You can also expect that most surgeries will be covered at or close to 100%. And premiums can always be paid on a monthly basis. You can also consider a Health Savings Account (HSA) (earlier discussed) for additional savings.
However, so that premiums can remain low, a routine visit to the doctor and most prescriptions will have to be paid by the insured. Unless there are a large number of specialist visits or brand-name prescriptions, the out of pocket cost should be far less than the premium savings. In many situations, non-generic drugs are available that can potentially save thousands of dollars each year. And you may be able to obtain a free RX discount card that are widely offered.
CT Marketplace Rates
Using the example of a 40-year old single male lives in the Hartford area and makes $30,000 per year, the BronzeDirect Access, offered by Anthem Blue Cross Blue Shield, costs only $113 per month after the federal subsidy is applied. There are eight plans that are available for under $200 per month, including the Healthy Partner Essential plan (from HealthyCT) that offers a low $3,000 deductible. The Healthy Partner Max (also from HealthyCT) has a $1,000 deductible.
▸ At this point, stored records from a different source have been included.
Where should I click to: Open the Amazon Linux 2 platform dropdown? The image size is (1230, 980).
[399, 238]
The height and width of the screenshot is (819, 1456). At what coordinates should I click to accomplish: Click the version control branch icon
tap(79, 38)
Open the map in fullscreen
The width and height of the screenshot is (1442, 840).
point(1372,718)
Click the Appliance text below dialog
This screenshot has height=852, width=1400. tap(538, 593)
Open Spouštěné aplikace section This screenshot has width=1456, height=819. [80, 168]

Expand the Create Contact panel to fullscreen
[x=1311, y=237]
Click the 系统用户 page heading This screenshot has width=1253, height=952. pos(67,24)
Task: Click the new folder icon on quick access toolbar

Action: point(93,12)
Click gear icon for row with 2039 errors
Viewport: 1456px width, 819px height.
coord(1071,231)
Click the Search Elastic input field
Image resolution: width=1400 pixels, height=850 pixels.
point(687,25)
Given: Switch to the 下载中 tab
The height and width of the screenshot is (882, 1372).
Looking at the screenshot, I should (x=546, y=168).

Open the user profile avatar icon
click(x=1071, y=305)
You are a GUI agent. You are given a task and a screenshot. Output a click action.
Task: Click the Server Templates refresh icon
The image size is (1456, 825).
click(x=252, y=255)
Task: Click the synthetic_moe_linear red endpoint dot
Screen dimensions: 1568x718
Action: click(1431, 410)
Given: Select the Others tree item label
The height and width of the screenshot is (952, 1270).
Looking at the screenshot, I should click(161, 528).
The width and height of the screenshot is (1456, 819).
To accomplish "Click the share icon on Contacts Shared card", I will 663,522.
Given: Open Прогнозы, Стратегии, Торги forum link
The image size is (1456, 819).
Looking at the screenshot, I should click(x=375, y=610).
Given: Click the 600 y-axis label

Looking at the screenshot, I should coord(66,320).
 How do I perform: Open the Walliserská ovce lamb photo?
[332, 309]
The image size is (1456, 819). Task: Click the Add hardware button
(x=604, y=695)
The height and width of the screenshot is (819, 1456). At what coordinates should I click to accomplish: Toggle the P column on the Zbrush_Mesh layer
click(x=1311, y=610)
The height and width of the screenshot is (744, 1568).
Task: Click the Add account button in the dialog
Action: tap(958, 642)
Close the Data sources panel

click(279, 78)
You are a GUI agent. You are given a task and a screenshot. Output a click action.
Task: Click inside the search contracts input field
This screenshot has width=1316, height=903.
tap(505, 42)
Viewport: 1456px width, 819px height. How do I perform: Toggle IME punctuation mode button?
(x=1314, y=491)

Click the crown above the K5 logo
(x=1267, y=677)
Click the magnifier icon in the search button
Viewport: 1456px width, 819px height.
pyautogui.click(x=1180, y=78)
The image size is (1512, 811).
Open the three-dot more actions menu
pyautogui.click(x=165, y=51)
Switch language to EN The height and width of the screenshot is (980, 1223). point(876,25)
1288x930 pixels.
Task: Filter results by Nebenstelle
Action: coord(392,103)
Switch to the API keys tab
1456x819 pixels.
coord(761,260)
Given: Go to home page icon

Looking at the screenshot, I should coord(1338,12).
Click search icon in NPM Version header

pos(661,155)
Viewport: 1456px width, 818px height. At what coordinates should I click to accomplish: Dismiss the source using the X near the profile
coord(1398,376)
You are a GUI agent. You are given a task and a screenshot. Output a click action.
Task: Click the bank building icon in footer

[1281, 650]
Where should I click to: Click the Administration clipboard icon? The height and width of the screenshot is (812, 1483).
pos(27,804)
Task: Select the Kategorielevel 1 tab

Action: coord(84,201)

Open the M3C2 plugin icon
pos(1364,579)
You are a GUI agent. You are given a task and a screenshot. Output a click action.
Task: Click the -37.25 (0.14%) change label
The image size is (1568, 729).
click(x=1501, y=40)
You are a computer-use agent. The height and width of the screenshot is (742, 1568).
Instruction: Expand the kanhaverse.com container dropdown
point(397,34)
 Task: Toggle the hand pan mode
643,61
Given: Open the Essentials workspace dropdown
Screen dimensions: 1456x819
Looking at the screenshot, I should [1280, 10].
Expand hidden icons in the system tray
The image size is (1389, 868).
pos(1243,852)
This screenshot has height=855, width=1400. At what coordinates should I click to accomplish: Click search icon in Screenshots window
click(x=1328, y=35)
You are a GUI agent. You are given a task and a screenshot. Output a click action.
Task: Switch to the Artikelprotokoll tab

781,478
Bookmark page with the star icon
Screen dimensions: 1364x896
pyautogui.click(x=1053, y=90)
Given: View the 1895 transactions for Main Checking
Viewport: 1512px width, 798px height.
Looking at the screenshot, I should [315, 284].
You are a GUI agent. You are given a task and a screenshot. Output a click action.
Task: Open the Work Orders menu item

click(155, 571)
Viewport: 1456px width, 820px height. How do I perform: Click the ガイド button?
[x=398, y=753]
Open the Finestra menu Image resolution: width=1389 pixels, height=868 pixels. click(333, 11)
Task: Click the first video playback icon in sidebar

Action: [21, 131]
Although these types of policies are popular with adults, they aren’t often used with dependent children or anyone under the age of 25. The reason is simple. Typically, in Connecticut, health insurance rates are very low for younger persons. So while a high-deductible plan will lower premiums, the difference will only be a fraction of the savings you might see with an adult. Therefore, on young adults below age 24, a policy with more robust benefits will make better sense.
We’ll help you shop for the right catastrophic policy. By reviewing every major carrier’s plans, we can find the specific options that will make the most economic sense for you. Although you should never purchase coverage for unneeded benefits, protecting against larger claims is critical. That’s where we can help determine which policies are the best fit for your specific needs.
UPDATE: June 3 2014 – Beginning in 2015, there will be more HSA options available to consumers. New regulations require each company that offers plans, must also offer high-deductible “Bronze” Tier policies that are HSA-eligible. This should increase the number of low-cost plans that are offered through the Marketplace. Prior to 2015, the only high-deductible options were “non-standard” plans.